### Exercise material ###

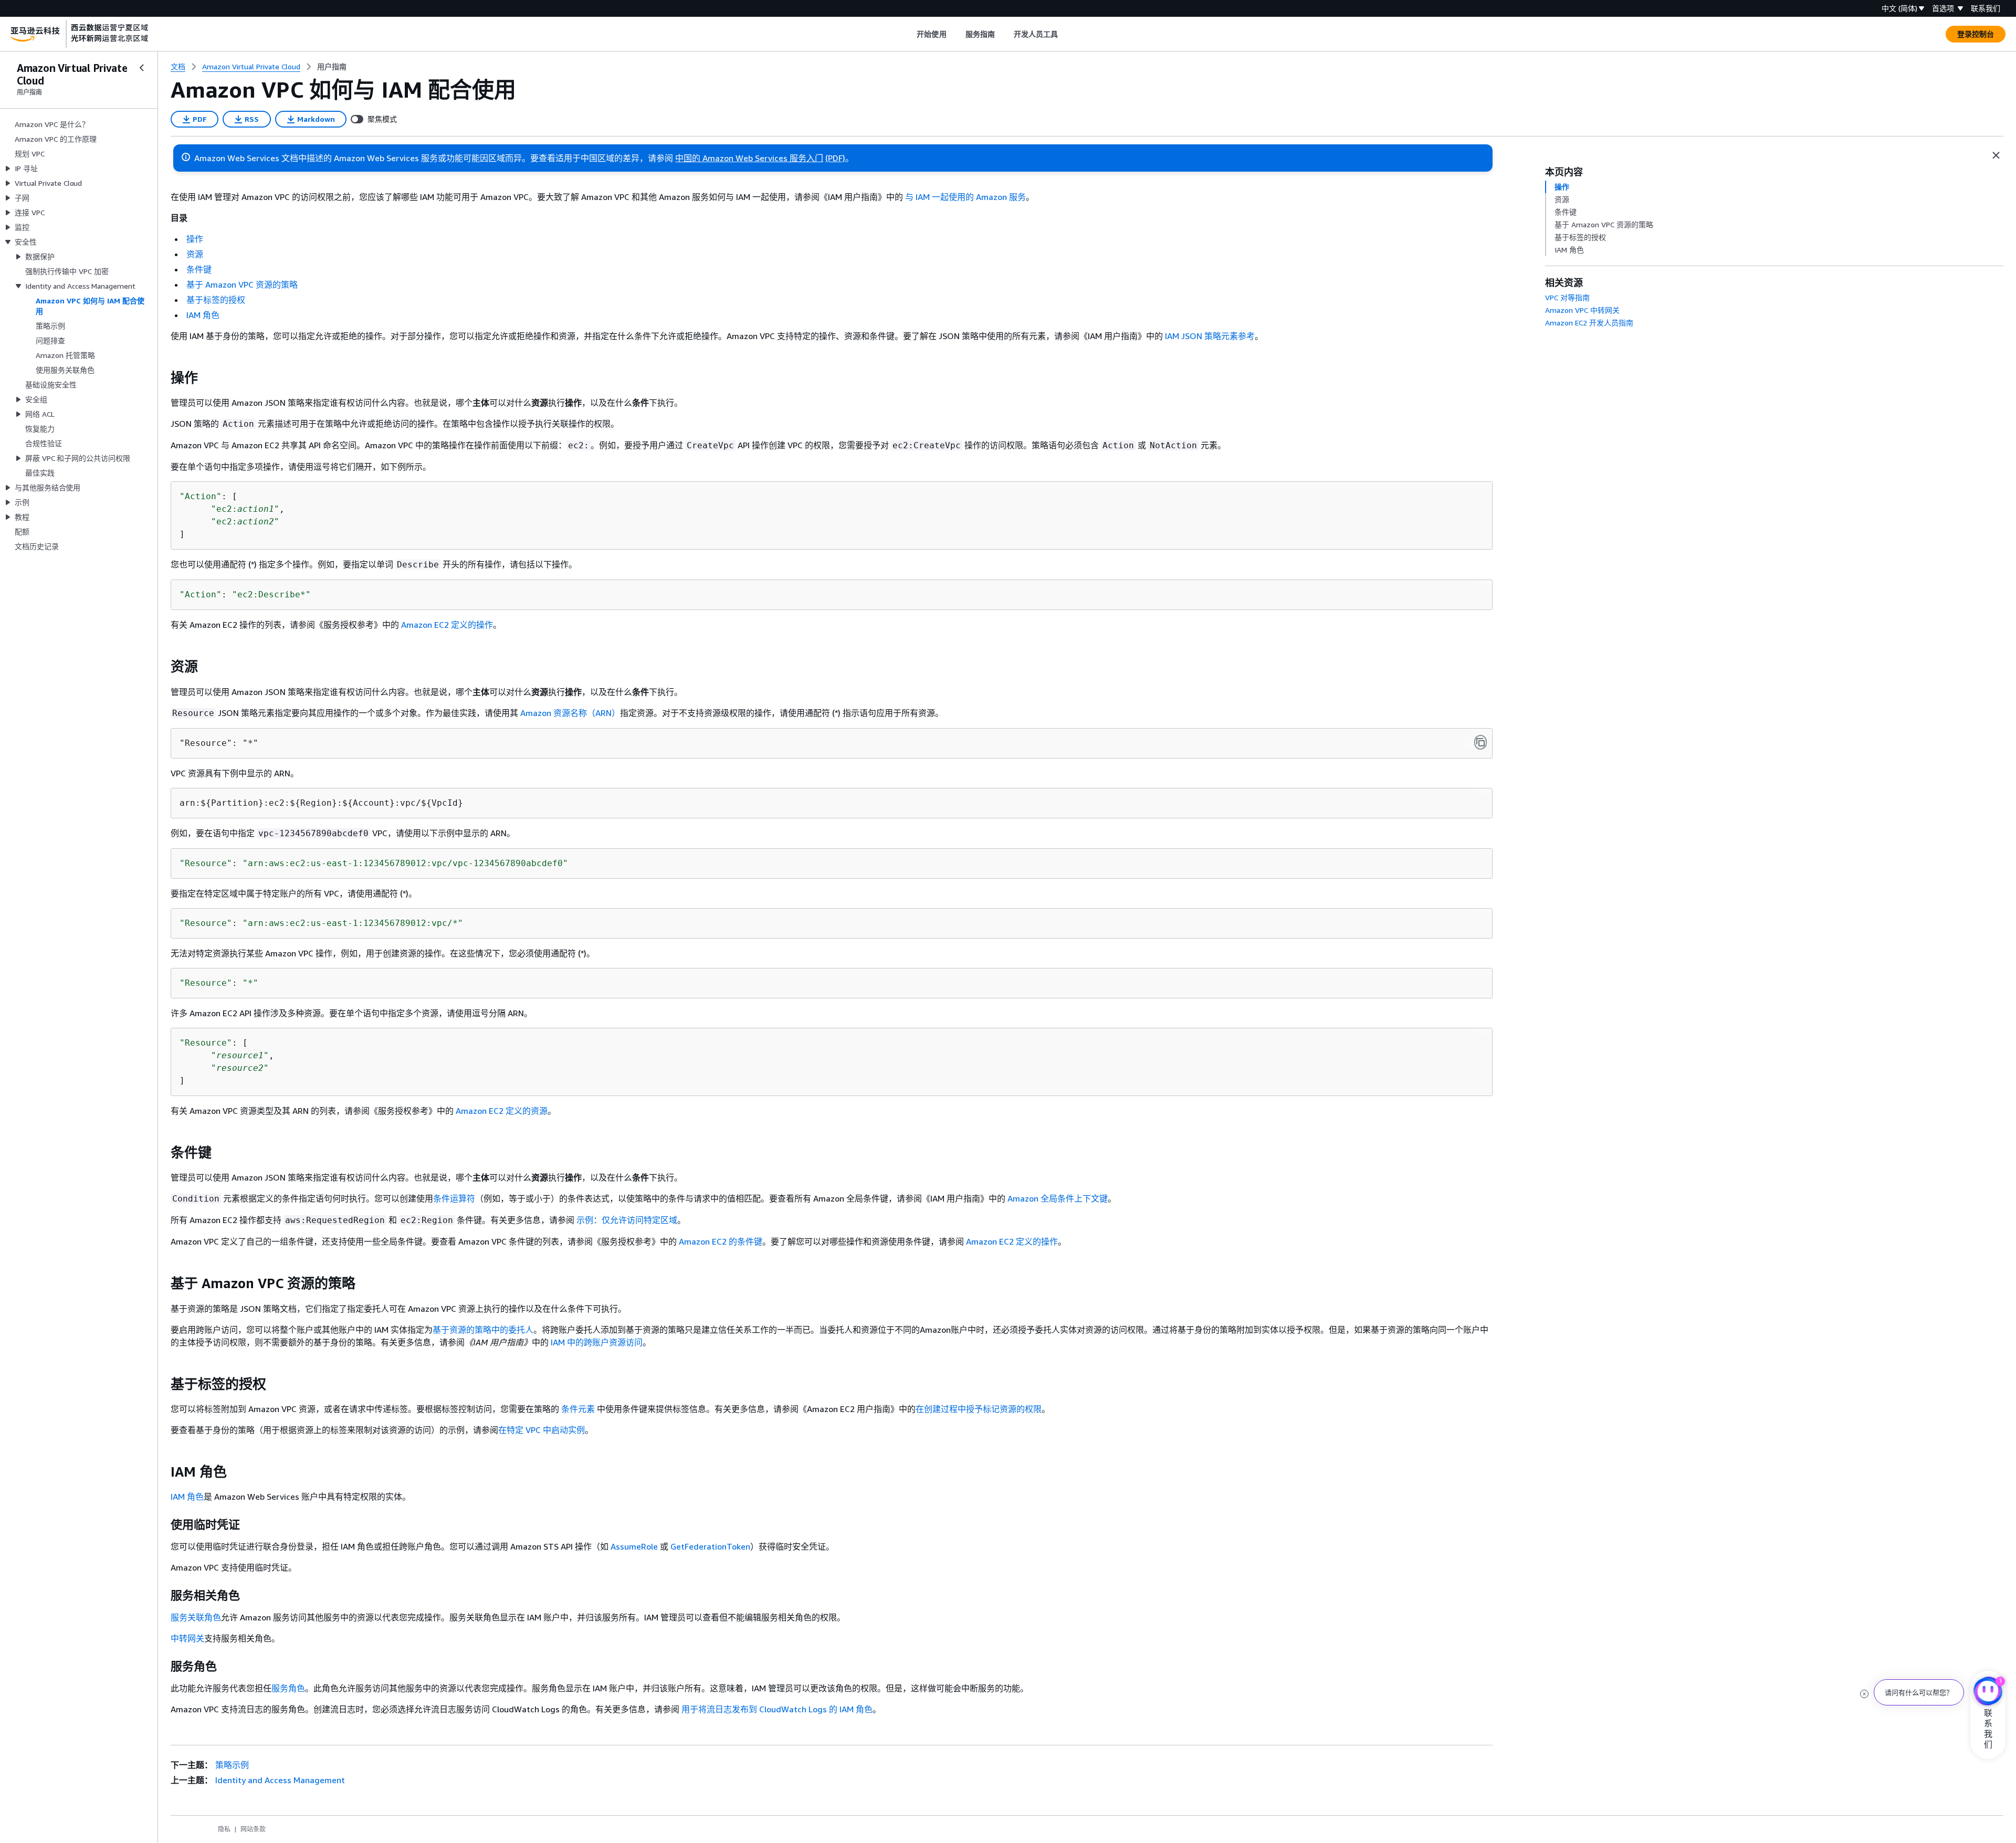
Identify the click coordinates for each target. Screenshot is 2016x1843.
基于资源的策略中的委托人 (483, 1329)
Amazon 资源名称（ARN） (570, 713)
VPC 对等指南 (1567, 297)
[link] (331, 66)
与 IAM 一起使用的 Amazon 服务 (965, 197)
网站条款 (253, 1829)
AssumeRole (634, 1546)
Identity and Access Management (280, 1780)
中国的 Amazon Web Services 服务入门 (749, 158)
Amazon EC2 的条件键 (720, 1241)
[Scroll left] (909, 34)
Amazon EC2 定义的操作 (447, 624)
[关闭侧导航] (141, 67)
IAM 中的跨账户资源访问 (597, 1342)
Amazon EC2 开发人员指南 (1589, 322)
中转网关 (187, 1638)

###

**What is required:** Tell me how many lines in the records above include the word "Amazon"; the number is all that is needed.

**Answer to this problem:** 6